The Academy of Motion Picture Arts and Sciences sent out their ballots to members yesterday. They will nominate their fellow actors, directors, writers, and craftspeople for the Oscars.
Who knows if they can be swayed in their decision making? All I know is that I am not the one to sway them. But, I can damn well put my thoughts out into the universe.
I tried to avoid naming films here that I will be talking about for the next several weeks because that would get monotonous for you and for me. However, every one of these films deserves a second look or a first look.
For your consideration:
Best Picture -- I’m Still Here
Much derided upon its release as a deceitful, deplorable gimmick, the film stands as a record of unparalleled dedication to the craft of acting and filmmaking. The reality is not the point. The point is that director Casey Affleck and star Joaquin Phoenix dedicated two years of their real lives to pulling off a magnificent magic trick of a film. This is a truly special achievement that has not been fully appreciated and may not be for a long time.
Best Director -- Tim Heatherington and Sebastian Junger for Restrepo
With a platoon of American troops, they walked into the most dangerous place in the world, filmed it, and brought it back for the world to see. Some have criticized the film for not taking a point of view, but that is precisely the film’s strength. The viewer must decide for himself whether the war that Heatherington and Junger are reporting is good or right or fair. The filmmakers show courage both by embedding themselves with the troops and by trusting their images over any message.
Best Supporting Actress -- Mary Elizabeth Winstead in Scott Pilgrim vs. the World
As Ramona Flowers, Winstead is called upon to be the dream girl of every geek, nerd, and gamer in the world. She’s smart, sarcastic, cool, and perfect for the hero (us). Except that she is a real person, with real problems and a sad, unfortunate past. What makes Winstead’s performance so great is that she perfectly evokes the been-there-done-that-and-left sadness that makes Flowers such a fully realized foil for Pilgrim. The movie does not work without her.
Cinematography -- Newton Thomas Sigel for Leap Year
This is a slight romantic comedy about which the lead actor stated he only showed up for the pay day. No one could blame the crew for phoning it in as well. It is a credit to Sigel that he did not. So, despite the fluffy plot and “clever misunderstandings,” the countrysides, vistas, and castles look gorgeous on screen. Lit beautifully and shot beautifully, Sigel deserved a better story on which to hang his considerable gifts.

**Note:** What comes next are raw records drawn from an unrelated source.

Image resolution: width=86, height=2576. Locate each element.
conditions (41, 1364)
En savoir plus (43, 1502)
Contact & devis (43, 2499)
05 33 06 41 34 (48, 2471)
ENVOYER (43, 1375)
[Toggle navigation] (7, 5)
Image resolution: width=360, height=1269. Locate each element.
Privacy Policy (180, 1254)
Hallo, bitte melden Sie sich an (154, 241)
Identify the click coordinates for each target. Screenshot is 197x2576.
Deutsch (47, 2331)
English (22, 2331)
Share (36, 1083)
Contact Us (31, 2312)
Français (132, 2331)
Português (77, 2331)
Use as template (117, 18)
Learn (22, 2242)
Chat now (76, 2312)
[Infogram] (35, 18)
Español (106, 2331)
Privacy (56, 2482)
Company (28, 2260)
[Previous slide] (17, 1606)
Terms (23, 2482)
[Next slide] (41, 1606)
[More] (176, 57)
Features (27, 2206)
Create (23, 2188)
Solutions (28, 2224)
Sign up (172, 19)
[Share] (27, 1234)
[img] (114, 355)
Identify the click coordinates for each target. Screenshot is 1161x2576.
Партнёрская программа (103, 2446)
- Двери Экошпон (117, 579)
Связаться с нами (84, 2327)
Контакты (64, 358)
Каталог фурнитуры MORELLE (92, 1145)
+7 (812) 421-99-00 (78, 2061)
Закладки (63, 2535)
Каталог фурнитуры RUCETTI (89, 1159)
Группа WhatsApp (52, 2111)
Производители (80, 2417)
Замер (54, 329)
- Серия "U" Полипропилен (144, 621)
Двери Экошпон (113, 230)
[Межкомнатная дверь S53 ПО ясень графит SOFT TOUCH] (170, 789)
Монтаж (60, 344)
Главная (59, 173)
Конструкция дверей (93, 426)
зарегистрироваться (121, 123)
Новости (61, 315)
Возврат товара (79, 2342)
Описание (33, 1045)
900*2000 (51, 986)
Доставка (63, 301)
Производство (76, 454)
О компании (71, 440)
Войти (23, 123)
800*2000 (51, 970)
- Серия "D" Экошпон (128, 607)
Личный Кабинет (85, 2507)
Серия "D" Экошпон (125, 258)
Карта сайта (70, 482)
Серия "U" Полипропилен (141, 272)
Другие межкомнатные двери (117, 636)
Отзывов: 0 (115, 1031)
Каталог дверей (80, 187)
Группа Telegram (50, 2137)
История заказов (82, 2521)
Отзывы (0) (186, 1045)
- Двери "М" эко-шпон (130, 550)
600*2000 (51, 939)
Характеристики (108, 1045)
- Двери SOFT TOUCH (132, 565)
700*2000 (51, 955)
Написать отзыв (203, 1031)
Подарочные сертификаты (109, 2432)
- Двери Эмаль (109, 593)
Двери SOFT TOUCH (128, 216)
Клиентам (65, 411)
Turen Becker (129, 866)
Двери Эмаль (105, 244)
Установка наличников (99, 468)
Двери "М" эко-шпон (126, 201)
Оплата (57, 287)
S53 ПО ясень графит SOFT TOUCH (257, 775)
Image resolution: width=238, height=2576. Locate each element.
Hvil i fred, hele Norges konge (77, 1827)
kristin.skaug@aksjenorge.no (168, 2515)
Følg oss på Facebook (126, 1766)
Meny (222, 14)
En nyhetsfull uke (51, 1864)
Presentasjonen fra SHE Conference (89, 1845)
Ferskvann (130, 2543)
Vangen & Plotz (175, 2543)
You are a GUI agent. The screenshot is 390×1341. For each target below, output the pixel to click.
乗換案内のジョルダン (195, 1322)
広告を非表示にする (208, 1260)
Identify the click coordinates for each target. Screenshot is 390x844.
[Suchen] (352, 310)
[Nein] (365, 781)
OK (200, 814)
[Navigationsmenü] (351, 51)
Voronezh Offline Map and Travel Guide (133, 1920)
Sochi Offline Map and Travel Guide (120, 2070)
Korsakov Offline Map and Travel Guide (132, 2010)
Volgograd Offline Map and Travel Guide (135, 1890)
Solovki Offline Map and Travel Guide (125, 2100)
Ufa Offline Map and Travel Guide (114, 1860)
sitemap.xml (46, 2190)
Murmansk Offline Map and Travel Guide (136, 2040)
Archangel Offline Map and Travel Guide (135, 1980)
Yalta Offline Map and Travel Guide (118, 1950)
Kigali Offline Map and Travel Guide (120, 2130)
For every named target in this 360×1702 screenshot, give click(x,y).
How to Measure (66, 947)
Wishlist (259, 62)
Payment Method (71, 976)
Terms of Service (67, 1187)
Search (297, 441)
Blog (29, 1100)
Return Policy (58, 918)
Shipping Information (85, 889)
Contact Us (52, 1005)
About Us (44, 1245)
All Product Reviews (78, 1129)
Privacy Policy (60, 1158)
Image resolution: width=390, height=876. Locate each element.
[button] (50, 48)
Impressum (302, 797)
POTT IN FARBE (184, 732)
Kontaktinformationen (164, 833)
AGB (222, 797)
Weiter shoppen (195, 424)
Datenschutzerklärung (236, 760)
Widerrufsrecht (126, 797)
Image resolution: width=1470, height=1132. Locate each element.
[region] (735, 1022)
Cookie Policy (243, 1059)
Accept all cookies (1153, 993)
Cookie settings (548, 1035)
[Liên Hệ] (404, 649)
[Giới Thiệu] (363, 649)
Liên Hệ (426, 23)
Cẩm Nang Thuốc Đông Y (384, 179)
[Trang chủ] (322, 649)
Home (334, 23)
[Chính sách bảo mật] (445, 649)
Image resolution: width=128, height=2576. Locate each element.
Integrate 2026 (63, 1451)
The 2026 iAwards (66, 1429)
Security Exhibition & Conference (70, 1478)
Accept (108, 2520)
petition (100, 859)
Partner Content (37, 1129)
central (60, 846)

Art Direction/Set Design -- Aline Bonetto for Micmacs
Most will remember Jeanne-Pierre Jeunet for his work on Amelie (also designed by Bonetto). Like most of his films, Micmacs takes place in a world that exists only in imagination; however, that world is so well rendered that it takes on an air of absolute realism because the feelings and the sensations are real. Bonetto’s sense of color and texture brings Jeunet’s world to life.